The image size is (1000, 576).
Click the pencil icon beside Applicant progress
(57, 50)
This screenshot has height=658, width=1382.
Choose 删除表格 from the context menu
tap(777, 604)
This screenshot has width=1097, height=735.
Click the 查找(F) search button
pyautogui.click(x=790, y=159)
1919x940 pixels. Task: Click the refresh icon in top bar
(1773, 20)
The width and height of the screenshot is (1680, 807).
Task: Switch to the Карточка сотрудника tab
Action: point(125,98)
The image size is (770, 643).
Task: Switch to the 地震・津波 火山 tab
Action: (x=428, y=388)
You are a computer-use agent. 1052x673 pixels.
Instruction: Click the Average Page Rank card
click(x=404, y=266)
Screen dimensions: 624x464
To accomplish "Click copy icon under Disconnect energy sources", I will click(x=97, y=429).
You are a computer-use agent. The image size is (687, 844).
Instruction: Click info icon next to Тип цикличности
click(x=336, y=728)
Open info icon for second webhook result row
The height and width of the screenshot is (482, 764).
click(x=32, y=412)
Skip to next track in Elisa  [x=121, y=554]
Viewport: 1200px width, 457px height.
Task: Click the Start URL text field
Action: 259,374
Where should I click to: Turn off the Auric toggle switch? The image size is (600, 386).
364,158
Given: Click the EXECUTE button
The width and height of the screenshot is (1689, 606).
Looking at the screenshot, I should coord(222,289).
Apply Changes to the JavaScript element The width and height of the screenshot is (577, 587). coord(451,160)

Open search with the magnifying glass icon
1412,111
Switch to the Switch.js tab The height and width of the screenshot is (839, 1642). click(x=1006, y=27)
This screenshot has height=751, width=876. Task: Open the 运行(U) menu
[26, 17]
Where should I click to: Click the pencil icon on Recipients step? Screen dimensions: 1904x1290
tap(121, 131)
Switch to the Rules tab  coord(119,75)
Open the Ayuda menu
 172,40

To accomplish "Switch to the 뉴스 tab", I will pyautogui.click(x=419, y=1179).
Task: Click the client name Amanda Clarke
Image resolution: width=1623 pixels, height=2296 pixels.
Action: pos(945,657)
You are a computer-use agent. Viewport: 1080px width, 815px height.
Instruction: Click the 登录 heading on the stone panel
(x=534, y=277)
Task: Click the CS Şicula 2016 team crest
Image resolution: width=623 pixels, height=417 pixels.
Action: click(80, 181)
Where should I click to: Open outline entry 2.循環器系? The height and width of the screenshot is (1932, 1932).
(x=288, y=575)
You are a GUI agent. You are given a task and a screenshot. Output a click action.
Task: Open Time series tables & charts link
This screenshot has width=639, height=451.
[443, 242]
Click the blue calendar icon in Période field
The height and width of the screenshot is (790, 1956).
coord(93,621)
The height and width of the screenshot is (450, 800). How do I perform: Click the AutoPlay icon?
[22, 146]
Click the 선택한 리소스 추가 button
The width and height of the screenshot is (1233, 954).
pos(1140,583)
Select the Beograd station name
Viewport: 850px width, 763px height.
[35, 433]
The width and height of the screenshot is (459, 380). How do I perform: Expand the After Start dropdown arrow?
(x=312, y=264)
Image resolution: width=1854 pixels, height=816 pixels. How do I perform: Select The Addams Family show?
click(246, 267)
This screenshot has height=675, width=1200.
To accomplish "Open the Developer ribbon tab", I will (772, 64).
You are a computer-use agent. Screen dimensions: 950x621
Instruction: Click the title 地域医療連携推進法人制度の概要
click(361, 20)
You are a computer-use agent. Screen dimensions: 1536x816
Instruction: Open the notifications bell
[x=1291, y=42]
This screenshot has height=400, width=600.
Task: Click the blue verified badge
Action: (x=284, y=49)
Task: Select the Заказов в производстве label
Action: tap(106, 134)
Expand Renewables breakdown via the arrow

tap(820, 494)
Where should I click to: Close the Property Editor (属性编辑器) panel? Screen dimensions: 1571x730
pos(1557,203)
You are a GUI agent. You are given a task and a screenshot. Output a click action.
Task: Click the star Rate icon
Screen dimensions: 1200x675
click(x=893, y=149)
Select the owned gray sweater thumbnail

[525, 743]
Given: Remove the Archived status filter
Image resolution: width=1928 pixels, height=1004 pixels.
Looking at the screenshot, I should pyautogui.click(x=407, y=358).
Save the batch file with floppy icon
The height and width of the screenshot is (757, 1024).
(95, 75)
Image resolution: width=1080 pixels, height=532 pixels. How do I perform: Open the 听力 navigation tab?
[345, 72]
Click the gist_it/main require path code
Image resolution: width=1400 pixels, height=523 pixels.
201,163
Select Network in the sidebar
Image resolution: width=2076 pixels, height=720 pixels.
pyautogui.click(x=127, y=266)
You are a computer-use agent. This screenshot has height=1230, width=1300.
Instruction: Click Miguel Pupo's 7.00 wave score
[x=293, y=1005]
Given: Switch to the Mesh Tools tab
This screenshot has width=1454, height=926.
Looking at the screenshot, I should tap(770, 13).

********************

→ **Exercise**
Output the records above, each one exactly, with none left out.

→ **Response below**
The image size is (1000, 576).
Click the pencil icon beside Applicant progress
(57, 50)
This screenshot has height=658, width=1382.
Choose 删除表格 from the context menu
tap(777, 604)
This screenshot has width=1097, height=735.
Click the 查找(F) search button
pyautogui.click(x=790, y=159)
1919x940 pixels. Task: Click the refresh icon in top bar
(1773, 20)
The width and height of the screenshot is (1680, 807).
Task: Switch to the Карточка сотрудника tab
Action: point(125,98)
The image size is (770, 643).
Task: Switch to the 地震・津波 火山 tab
Action: (x=428, y=388)
You are a computer-use agent. 1052x673 pixels.
Instruction: Click the Average Page Rank card
click(x=404, y=266)
Screen dimensions: 624x464
To accomplish "Click copy icon under Disconnect energy sources", I will click(x=97, y=429).
You are a computer-use agent. The image size is (687, 844).
Instruction: Click info icon next to Тип цикличности
click(x=336, y=728)
Open info icon for second webhook result row
The height and width of the screenshot is (482, 764).
click(x=32, y=412)
Skip to next track in Elisa  [x=121, y=554]
Viewport: 1200px width, 457px height.
Task: Click the Start URL text field
Action: 259,374
Where should I click to: Turn off the Auric toggle switch? The image size is (600, 386).
364,158
Given: Click the EXECUTE button
The width and height of the screenshot is (1689, 606).
Looking at the screenshot, I should coord(222,289).
Apply Changes to the JavaScript element The width and height of the screenshot is (577, 587). coord(451,160)

Open search with the magnifying glass icon
1412,111
Switch to the Switch.js tab The height and width of the screenshot is (839, 1642). click(x=1006, y=27)
This screenshot has height=751, width=876. Task: Open the 运行(U) menu
[26, 17]
Where should I click to: Click the pencil icon on Recipients step? Screen dimensions: 1904x1290
tap(121, 131)
Switch to the Rules tab  coord(119,75)
Open the Ayuda menu
 172,40

To accomplish "Switch to the 뉴스 tab", I will pyautogui.click(x=419, y=1179).
Task: Click the client name Amanda Clarke
Image resolution: width=1623 pixels, height=2296 pixels.
Action: pos(945,657)
You are a computer-use agent. Viewport: 1080px width, 815px height.
Instruction: Click the 登录 heading on the stone panel
(x=534, y=277)
Task: Click the CS Şicula 2016 team crest
Image resolution: width=623 pixels, height=417 pixels.
Action: click(80, 181)
Where should I click to: Open outline entry 2.循環器系? The height and width of the screenshot is (1932, 1932).
(x=288, y=575)
You are a GUI agent. You are given a task and a screenshot. Output a click action.
Task: Open Time series tables & charts link
This screenshot has width=639, height=451.
[443, 242]
Click the blue calendar icon in Période field
The height and width of the screenshot is (790, 1956).
coord(93,621)
The height and width of the screenshot is (450, 800). How do I perform: Click the AutoPlay icon?
[22, 146]
Click the 선택한 리소스 추가 button
The width and height of the screenshot is (1233, 954).
pos(1140,583)
Select the Beograd station name
Viewport: 850px width, 763px height.
[35, 433]
The width and height of the screenshot is (459, 380). How do I perform: Expand the After Start dropdown arrow?
(x=312, y=264)
Image resolution: width=1854 pixels, height=816 pixels. How do I perform: Select The Addams Family show?
click(246, 267)
This screenshot has height=675, width=1200.
To accomplish "Open the Developer ribbon tab", I will (772, 64).
You are a computer-use agent. Screen dimensions: 950x621
Instruction: Click the title 地域医療連携推進法人制度の概要
click(361, 20)
You are a computer-use agent. Screen dimensions: 1536x816
Instruction: Open the notifications bell
[x=1291, y=42]
This screenshot has height=400, width=600.
Task: Click the blue verified badge
Action: (x=284, y=49)
Task: Select the Заказов в производстве label
Action: tap(106, 134)
Expand Renewables breakdown via the arrow

tap(820, 494)
Where should I click to: Close the Property Editor (属性编辑器) panel? Screen dimensions: 1571x730
pos(1557,203)
You are a GUI agent. You are given a task and a screenshot. Output a click action.
Task: Click the star Rate icon
Screen dimensions: 1200x675
click(x=893, y=149)
Select the owned gray sweater thumbnail

[525, 743]
Given: Remove the Archived status filter
Image resolution: width=1928 pixels, height=1004 pixels.
Looking at the screenshot, I should pyautogui.click(x=407, y=358).
Save the batch file with floppy icon
The height and width of the screenshot is (757, 1024).
(95, 75)
Image resolution: width=1080 pixels, height=532 pixels. How do I perform: Open the 听力 navigation tab?
[345, 72]
Click the gist_it/main require path code
Image resolution: width=1400 pixels, height=523 pixels.
201,163
Select Network in the sidebar
Image resolution: width=2076 pixels, height=720 pixels.
pyautogui.click(x=127, y=266)
You are a computer-use agent. This screenshot has height=1230, width=1300.
Instruction: Click Miguel Pupo's 7.00 wave score
[x=293, y=1005]
Given: Switch to the Mesh Tools tab
This screenshot has width=1454, height=926.
Looking at the screenshot, I should tap(770, 13).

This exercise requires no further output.